● **Consignes**
1. Relevez tous les ingrédients nommés dans la recette.
2. Recopiez le passage de la recette de « Ajoutez la farine » à « tendance à caraméliser. ».
3. Rédigez la suite de la recette après sa dernière phrase.

● **Texte extrait**
================
Ajoutez le glucose et le sucre granulé dans une grande casserole avec 2 tasses d’eau. Mélangez bien et portez à ébullition.

Ajoutez la farine de maïs à une autre grande poêle. Ajoutez progressivement 6 tasses d’eau, en remuant jusqu’à ce que le tout soit bien mélangé. Portez lentement à ébullition, en remuant sans arrêt, jusqu’à l’obtention d’une pâte blanche lisse et crémeuse. Ajoutez lentement la pâte au sirop de sucre chaud, en remuant vigoureusement pour éviter la formation de grumeaux.
Portez de nouveau à ébullition et cuisez à découvert à feu doux et constant pendant 3 heures, en remuant le plus souvent possible avec une cuillère en bois. (Lors de la fabrication en usine, un agitateur mécanique fonctionne en continu.) Si le feu est trop élevé, le fond du mélange aura tendance à caraméliser.
================
● **Contenu des données**
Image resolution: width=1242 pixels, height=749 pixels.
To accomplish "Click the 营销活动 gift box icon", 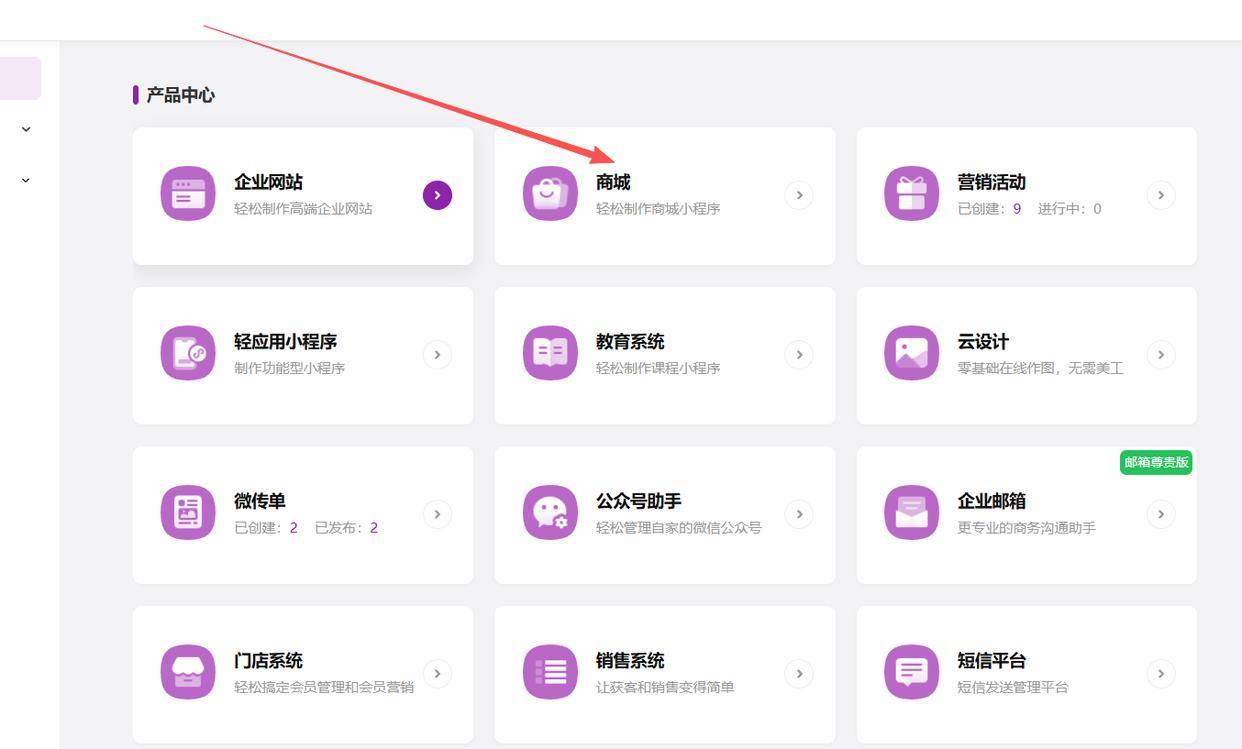I will pyautogui.click(x=911, y=194).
================
● **Réponses**
1.
glucose
sucre granulé
eau
farine de maïs

2.
Ajoutez la farine de maïs à une autre grande poêle. Ajoutez progressivement 6 tasses d’eau, en remuant jusqu’à ce que le tout soit bien mélangé. Portez lentement à ébullition, en remuant sans arrêt, jusqu’à l’obtention d’une pâte blanche lisse et crémeuse. Ajoutez lentement la pâte au sirop de sucre chaud, en remuant vigoureusement pour éviter la formation de grumeaux.
Portez de nouveau à ébullition et cuisez à découvert à feu doux et constant pendant 3 heures, en remuant le plus souvent possible avec une cuillère en bois. (Lors de la fabrication en usine, un agitateur mécanique fonctionne en continu.) Si le feu est trop élevé, le fond du mélange aura tendance à caraméliser.

3.
Le mélange doit cuire jusqu’à ce qu’il atteigne la bonne consistance, ce qui prendra environ 3 heures, et le succès de la recette en dépend. Pour tester la consistance, pressez une petite boule de mélange entre le pouce et l’index. Ce n’est que lorsqu’il reste collé à vos deux doigts quand vous les écartez, formant des filaments gommés, que c’est prêt. Le mélange pourrait alors avoir acquis une couleur dorée et chaude.
Ajoutez le jus de citron et les arômes. Le mastic doit être broyé avec un peu de sucre granulé afin d’être pulvérisé adéquatement. Ajoutez du colorant si vous le souhaitez. Remuez vigoureusement et cuisez encore quelques minutes. Ajoutez les noix hachées et mélangez bien.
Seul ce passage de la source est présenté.